Swipe Fee Reform Is a Success for Consumers | Commentary
Five years ago, Congress enacted the Dodd-Frank Wall Street Reform and Consumer Protection Act to curb the abuses and rigged games of the financial services industry — and it included landmark reform that cut the average big bank debit card swipe fee in half and saved billions for Main Street businesses and consumers.
When the bill was being debated on the Senate floor, I offered an amendment on debit swipe fees — fees set by Visa and MasterCard that are paid by merchants to card-issuing banks whenever a purchase is made with a debit card.
With no competition or transparency in this rigged system, swipe fee rates had soared. The cost to process a debit transaction is just a few pennies, but debit swipe fees were fixed at an average of 44 cents.
By 2009, banks were collecting about $16 billion per year in debit swipe fees from merchants, who were forced to pass that cost on to their customers in the form of higher prices.
My amendment aimed to bring some reasonable regulation to this system.
It said that if the nation’s biggest banks are going to let Visa and MasterCard fix swipe fee rates for them, then the rates must be reasonable and proportional to the cost of processing a transaction.

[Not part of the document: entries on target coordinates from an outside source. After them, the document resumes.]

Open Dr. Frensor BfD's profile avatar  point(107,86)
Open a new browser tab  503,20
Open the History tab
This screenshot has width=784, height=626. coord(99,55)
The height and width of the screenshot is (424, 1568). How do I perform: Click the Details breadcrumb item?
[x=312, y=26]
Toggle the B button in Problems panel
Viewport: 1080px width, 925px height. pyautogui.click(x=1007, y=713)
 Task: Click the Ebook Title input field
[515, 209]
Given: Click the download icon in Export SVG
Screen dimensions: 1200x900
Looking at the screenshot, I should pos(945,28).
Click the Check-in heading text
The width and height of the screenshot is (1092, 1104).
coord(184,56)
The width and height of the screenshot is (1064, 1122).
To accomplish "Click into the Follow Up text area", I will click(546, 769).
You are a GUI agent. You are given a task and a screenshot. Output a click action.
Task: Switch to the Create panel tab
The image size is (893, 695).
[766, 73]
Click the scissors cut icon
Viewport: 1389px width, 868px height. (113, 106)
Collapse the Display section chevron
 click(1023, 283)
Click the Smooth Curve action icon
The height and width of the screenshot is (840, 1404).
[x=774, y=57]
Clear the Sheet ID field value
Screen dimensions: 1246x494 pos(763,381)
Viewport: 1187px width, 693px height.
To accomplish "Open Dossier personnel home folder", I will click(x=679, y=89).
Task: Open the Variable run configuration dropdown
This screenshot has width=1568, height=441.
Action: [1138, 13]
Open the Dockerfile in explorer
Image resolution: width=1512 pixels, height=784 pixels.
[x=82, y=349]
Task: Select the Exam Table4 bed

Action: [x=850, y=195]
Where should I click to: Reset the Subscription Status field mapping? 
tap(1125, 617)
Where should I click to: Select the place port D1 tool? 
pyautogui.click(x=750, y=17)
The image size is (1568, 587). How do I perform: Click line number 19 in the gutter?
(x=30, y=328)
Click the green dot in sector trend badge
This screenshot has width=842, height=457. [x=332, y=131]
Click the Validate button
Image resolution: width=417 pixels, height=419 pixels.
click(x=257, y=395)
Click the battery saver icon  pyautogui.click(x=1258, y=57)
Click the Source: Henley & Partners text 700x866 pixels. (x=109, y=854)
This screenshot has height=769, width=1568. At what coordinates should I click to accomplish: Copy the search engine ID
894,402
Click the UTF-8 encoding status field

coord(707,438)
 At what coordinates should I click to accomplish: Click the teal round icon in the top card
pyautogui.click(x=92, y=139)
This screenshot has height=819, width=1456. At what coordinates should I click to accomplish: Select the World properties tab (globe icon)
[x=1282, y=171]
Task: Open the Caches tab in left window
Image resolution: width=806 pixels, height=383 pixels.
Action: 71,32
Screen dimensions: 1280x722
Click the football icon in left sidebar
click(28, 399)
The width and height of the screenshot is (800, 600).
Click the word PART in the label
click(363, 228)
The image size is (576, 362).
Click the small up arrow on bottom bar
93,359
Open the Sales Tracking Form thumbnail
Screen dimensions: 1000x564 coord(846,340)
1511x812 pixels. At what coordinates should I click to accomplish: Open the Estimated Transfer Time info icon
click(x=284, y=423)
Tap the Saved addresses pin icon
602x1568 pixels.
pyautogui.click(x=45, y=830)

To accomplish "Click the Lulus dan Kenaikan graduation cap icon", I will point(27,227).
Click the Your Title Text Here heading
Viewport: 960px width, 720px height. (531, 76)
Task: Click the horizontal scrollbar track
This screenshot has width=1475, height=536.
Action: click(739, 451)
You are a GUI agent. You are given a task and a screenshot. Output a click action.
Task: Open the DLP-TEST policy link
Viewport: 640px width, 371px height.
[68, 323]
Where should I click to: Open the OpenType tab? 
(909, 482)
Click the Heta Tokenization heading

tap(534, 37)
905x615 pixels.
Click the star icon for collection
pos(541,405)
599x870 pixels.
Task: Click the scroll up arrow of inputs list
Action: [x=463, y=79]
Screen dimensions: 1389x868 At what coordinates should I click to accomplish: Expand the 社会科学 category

My amendment — which passed the Senate with broad bipartisan support — also said there needs to be a real choice of card networks available for each debit transaction.
Though many countries around the world had already acted to rein in swipe fees, this vote marked the first time Congress had acted to protect Main Street from these fees.
The banks threatened this reform would kill the debit system, devastate small banks and credit unions, end free checking and hurt consumers.
Five years later, let’s look at the facts.
First, swipe fee reform hasn’t killed the debit system. Debit card use continues to grow each year.
Second, this reform gave small banks and credit unions a competitive advantage against the big banks. Because my amendment exempted all but the biggest 1 percent of card- issuing banks from fee regulation, credit unions and small banks now receive higher swipe fees than the industry giants.
This has helped level the playing field, and the little guys, especially credit unions, have seen significant benefits.
As for free checking, the American Bankers Association reported last year that 62 percent of Americans pay nothing at all for bank services, and this year Bankrate.com found 72 percent of credit union checking accounts came with no maintenance fees.
When it comes to consumers, a 2013 study by noted economist Robert Shapiro estimated debit swipe fees decreased by about $8.5 billion in 2012, with about $6 billion of these savings passed along from merchants to consumers in lower prices.
Though the average big bank debit swipe fee has now been reduced to about 24 cents, swipe fees continue to distort the incentives in our payments system. Banks and card companies continue to shape the system to maximize fees instead of promoting efficiency and security.
Just look at the issue of card security technology — ignored for years until my amendment made swipe fees partially contingent on having effective fraud prevention technology in place.
But while Visa, MasterCard and the big banks have started putting chips in their cards, they are still avoiding using PINs — which is what really lowers fraud.
The rest of the world uses a chip-and-PIN system. Why don’t banks want PINs in the U.S.? It’s simple — because they can get higher swipe fees for a signature transaction.
Further reform is needed to correct these skewed incentives which put fees ahead of consumer security.
Much has been gained in the past five years. But we have more work to do to make sure our credit and debit card systems are secure, competitive and fair.
Sen. Richard J. Durbin is an Illinois Democrat.